Since August 2024, reports of stolen shares linked to identity theft have surged, as ASIC notes, revealing a rising trend of fraudsters targeting Australian investors. Criminals access sensitive personal information as extensive data breaches escalate concerns, profoundly affecting the cybersecurity framework of the public sector.
ASIC released a formal announcement, cautioning that “fraudulent activity using stolen identities is increasingly sophisticated,” and urged both investors and organisations to remain vigilant against these threats. These offences increase the risk to personal investments and threaten the overall safety of digital and financial assets in the public sector.
Prevent identity theft
Fraudsters often access sensitive details like the Security Reference Number (SRN) or Holder Identification Number (HIN) using various methods. Once they obtain these details, they impersonate legitimate investors and sell their shares without permission. Criminals often open bank accounts under the victim’s name to receive the proceeds from the share sales, further facilitating their scheme. Fraudsters use various methods to gather personal information.
They exploit data breaches to access readily available online data and steal mail from letterboxes to obtain sensitive information. “Fraudsters can gather personal information not only from information available online but also by stealing mail from letterboxes,” ASIC clarifies. In such instances, the dark clouds of uncertainty hang over victims until they receive notification of the sale, often discovering it too late to avert the harm.
Identity theft and share theft pose a significant challenge to cybersecurity in Australia, particularly in the public sector. Fraudulent activities demand improved security protocols and increased awareness among investors and financial institutions. Addressing and investigating these incidents imposes a significant burden on law enforcement and cybersecurity organisations.
Protecting Australian investors and institutions
Given the surge in identity theft incidents, particularly following significant breaches impacting government systems, it is imperative for individuals and public sector organisations to adopt proactive security measures.:
- Monitor investments regularly: Investors should regularly assess their portfolios, including superannuation and managed funds, to quickly identify any unauthorised activities. ASIC advises you to conduct “regular reviews of your share trading accounts” to help detect potential fraud earlier.

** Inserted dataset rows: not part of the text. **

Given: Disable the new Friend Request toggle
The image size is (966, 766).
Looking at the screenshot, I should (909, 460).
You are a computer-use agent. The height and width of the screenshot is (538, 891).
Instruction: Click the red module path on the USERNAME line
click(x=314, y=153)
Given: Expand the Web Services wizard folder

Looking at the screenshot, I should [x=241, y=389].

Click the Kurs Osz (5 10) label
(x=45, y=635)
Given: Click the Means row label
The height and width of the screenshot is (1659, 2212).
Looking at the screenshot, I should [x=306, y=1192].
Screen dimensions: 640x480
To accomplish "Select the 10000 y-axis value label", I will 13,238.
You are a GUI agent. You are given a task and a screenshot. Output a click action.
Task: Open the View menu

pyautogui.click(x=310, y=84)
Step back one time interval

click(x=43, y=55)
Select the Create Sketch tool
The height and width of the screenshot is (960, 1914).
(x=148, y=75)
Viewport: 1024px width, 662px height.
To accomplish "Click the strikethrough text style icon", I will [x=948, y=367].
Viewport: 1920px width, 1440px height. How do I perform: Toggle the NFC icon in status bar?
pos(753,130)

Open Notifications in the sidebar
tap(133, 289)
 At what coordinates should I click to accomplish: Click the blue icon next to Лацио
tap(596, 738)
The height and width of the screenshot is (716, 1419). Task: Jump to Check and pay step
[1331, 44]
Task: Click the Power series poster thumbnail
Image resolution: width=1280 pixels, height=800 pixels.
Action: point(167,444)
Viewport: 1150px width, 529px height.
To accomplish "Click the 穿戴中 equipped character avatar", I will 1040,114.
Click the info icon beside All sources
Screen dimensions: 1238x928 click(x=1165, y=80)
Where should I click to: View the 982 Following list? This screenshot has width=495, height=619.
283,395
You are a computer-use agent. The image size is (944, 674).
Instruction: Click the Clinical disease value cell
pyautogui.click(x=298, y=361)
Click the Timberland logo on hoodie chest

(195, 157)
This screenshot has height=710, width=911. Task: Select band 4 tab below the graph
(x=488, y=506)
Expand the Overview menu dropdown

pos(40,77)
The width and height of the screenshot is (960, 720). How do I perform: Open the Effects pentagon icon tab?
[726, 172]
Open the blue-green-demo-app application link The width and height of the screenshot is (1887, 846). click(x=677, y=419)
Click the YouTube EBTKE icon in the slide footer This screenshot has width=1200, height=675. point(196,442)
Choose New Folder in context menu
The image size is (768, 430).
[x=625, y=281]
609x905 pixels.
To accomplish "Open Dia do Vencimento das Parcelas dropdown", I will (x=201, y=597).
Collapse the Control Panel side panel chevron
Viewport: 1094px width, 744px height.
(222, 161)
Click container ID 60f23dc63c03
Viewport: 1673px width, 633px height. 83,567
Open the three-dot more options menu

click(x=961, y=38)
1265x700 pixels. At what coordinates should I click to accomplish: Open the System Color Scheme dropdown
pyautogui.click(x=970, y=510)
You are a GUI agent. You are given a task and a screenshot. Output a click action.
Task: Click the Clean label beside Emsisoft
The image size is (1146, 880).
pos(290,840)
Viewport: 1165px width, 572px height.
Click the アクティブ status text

- Enhance account security: Use robust passphrases instead of basic passwords; activate multi-factor authentication (MFA); and keep contact details for brokers and registries current to significantly reduce the risk of unauthorised access to financial accounts.
- Physical mail security: Secure letterboxes and conduct regular checks to safeguard against the interception of physical mail that may contain sensitive information.
- Respond to suspicious activity promptly: If an investor detects any irregularities, they should take prompt action by reaching out to the appropriate organisations through official channels to confirm and address unauthorised transactions.
- Report incidents to authorities: Scamwatch and IDCARE provide assistance to individuals who suspect a potential compromise of their identity. IDCARE offers tailored recovery plans to help victims reduce the effects of fraud, supported by the government.
Identity theft significantly increases the number of stolen shares, directly impacting the cybersecurity environment in Australia. This situation highlights the importance of staying vigilant, which is the most effective form of defense. ASIC warns that “Australians previously affected by data breaches should be particularly alert to the increased likelihood of identity theft,” as their personal information may be accessible online. Investors, institutions, and government entities must collaborate to protect Australia’s public sector from further exploitation.